• _Exercise prompt_
Identify and pull out each line of the entries in which "will" occurs.
#####
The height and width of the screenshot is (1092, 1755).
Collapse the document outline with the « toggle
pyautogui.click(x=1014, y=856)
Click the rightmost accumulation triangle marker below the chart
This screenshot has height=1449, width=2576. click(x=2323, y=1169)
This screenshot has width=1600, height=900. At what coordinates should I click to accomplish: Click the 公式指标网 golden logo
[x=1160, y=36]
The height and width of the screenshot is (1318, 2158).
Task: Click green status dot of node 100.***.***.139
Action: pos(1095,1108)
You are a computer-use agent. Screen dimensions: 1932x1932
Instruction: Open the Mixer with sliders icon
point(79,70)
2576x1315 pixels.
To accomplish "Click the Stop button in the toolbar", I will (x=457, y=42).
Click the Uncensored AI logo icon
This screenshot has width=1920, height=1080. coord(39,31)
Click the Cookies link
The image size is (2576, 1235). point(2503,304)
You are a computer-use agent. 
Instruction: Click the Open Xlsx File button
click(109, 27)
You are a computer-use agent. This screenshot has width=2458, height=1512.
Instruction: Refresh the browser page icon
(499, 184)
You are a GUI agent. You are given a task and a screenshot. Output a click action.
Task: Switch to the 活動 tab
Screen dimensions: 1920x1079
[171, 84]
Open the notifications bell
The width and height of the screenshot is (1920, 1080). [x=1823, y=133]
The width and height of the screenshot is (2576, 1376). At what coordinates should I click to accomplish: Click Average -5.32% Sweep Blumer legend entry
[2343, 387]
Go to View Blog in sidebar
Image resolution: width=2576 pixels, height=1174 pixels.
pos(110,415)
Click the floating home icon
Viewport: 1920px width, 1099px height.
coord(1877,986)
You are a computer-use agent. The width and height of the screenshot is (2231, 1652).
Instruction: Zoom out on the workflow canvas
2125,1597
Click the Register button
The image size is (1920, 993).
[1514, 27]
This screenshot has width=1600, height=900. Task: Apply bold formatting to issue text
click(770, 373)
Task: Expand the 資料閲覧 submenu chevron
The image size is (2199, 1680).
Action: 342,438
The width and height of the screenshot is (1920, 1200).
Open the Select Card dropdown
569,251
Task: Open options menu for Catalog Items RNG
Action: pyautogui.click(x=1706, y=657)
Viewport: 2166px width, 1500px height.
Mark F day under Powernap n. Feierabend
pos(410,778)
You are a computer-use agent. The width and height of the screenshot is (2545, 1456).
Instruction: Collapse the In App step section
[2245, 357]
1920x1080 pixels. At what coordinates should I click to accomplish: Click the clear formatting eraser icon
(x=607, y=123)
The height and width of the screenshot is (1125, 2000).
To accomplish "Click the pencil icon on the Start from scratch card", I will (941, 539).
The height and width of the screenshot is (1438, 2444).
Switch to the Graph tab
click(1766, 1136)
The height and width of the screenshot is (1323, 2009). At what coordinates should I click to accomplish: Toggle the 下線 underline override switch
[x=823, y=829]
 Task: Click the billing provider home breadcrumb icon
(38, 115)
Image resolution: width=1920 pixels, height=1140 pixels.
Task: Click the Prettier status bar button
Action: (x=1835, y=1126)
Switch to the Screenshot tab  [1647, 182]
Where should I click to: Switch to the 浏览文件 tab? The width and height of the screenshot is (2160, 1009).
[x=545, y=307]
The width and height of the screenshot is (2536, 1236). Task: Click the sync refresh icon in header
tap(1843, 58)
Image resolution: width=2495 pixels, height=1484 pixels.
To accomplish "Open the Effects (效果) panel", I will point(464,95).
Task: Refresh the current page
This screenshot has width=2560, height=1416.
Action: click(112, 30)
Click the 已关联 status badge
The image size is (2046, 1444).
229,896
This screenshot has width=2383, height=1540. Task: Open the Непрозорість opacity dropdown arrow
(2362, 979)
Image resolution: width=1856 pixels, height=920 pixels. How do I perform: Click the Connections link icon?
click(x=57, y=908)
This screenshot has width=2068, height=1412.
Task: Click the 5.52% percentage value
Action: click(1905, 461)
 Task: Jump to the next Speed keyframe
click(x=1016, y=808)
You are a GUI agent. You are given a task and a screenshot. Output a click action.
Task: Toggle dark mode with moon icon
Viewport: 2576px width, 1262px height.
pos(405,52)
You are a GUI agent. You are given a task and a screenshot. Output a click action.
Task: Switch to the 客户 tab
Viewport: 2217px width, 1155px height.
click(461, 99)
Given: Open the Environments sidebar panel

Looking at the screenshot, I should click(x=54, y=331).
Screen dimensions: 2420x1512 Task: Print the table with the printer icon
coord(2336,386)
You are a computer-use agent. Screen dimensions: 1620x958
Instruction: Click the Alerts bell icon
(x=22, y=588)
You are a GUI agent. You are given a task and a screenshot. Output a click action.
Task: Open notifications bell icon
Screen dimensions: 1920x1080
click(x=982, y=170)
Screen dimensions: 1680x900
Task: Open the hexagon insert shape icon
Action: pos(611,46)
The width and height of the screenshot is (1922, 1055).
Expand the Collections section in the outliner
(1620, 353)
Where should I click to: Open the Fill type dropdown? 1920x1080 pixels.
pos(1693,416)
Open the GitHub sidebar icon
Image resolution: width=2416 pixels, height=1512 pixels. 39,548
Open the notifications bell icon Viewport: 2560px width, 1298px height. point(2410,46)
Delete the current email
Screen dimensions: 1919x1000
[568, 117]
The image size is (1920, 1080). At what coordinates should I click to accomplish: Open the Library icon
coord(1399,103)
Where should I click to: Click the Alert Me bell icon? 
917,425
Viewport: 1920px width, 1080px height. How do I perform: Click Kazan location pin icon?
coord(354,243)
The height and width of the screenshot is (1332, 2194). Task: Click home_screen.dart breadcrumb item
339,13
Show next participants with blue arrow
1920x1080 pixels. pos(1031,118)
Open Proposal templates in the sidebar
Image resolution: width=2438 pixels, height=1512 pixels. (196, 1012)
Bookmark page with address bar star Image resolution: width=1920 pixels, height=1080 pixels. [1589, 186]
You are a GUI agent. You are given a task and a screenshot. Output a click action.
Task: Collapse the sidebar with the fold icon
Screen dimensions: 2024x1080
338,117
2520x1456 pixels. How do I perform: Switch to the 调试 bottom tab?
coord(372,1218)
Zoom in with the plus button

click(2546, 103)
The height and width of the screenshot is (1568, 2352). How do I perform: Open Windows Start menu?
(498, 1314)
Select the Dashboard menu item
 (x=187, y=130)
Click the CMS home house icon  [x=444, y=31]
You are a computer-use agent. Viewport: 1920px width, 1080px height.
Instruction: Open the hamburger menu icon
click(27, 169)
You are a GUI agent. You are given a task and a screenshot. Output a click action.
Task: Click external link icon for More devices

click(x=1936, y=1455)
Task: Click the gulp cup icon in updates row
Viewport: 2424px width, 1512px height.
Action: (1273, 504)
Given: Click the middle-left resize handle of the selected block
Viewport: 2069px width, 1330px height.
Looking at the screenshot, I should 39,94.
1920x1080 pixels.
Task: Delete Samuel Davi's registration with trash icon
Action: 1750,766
#####
• _Answer space_
To accomplish "Click the Stop button in the toolbar", I will (x=457, y=42).
To accomplish "Click the pencil icon on the Start from scratch card", I will (941, 539).
To accomplish "Open the Effects (效果) panel", I will point(464,95).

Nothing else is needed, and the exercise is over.